## Page text
»»

Tiberius – Your lightning rod of hate! @ 4:08 pm: “Nice rhetoric, MarkV. Got anything else? I didn’t think so.”

It requires a special arrogance to answer your own question on a next line. But familiar with you.

Reagan's legacy

August 27th, 2011
4:31 pm

Those who denounce the Reagan deficits should answer the following questions:

Would you bring back the Soviet empire? President Reagan spent $3 trillion on defense, well above the $2.2 trillion baseline. What did that extra $800 billion buy? The end of the Cold War — saving, perhaps, a billion lives from nuclear extinction.

Reagan's legacy

August 27th, 2011
4:33 pm

Those who denounce the Reagan deficits should answer the following question:

Would you raise the top income-tax rate back to 70 percent?

Would you raise the top income-tax rate back to 70 percent? Commentators also blame the 1980s deficits on President Reagan’s insistence on reducing taxes in 1981. Yet President Reagan inherited the worst economy since the Great Depression. Excessively high tax rates were discouraging work and investment and therefore damaging the economy while raising little revenue. President Reagan removed barriers to entrepreneurship by reducing tax rates, cutting red tape, and stabilizing the economy, thereby encouraging risk takers.

Reagan's legacy

August 27th, 2011
4:34 pm

Those who denounce the Reagan deficits should answer the following question:

Would you trade 2.8 million jobs? Before the Reagan tax relief, the unemployment rate averaged 7.7 percent. Since the tax cuts, it has averaged 5.8 percent — a difference that translates into 2.8 million jobs per year.

Reagan's legacy

August 27th, 2011
4:35 pm

Those who denounce the Reagan deficits should answer the following question:

Would you trade $15,000 of your annual income? In the two decades before the Reagan tax relief, the average household’s annual disposable income increased $13,000. In the 20 years following Reagan’s tax cuts, these incomes surged $28,000.

Reagan's legacy

August 27th, 2011
4:36 pm

Those who denounce the Reagan deficits should answer the following question:

Would you trade the stock market boom? In the two decades before the Reagan tax relief, the S&P 500 increased 120 percent. In the 20 years following Reagan’s tax cuts, the market jumped 575 percent.

And don’t forget the 12 percent inflation rate and 21 percent interest rates that Reaganomics slew.

««

## Item position entries
»»

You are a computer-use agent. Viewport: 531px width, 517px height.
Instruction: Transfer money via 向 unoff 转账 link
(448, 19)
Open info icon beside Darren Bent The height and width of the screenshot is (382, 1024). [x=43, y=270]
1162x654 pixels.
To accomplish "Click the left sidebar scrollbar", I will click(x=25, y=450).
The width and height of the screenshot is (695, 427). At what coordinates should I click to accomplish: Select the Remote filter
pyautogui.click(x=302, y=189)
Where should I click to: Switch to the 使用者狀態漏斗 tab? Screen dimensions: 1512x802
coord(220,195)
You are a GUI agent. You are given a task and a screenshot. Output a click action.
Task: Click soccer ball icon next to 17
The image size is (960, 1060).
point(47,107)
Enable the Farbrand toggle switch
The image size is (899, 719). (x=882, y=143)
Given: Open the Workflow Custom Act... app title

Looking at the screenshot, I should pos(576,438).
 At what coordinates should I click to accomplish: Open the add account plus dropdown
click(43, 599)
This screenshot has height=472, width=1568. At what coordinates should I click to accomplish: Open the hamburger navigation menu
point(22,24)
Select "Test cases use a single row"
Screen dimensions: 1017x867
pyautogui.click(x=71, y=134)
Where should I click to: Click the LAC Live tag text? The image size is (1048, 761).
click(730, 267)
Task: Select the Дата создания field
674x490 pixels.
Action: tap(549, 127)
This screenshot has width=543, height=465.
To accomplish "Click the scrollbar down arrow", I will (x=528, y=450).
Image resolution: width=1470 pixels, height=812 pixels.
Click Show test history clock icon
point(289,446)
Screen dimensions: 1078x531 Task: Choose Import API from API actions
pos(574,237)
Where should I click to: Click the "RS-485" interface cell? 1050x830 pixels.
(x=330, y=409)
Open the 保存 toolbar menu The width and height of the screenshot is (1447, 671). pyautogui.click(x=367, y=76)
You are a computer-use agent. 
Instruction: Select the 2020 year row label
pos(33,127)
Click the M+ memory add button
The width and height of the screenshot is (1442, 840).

««

## Directions
Transcribe the stretch of the comments on Reagan's legacy from "Would you trade the" through "jumped 575 percent.".

## Answer
Would you trade the stock market boom? In the two decades before the Reagan tax relief, the S&P 500 increased 120 percent. In the 20 years following Reagan’s tax cuts, the market jumped 575 percent.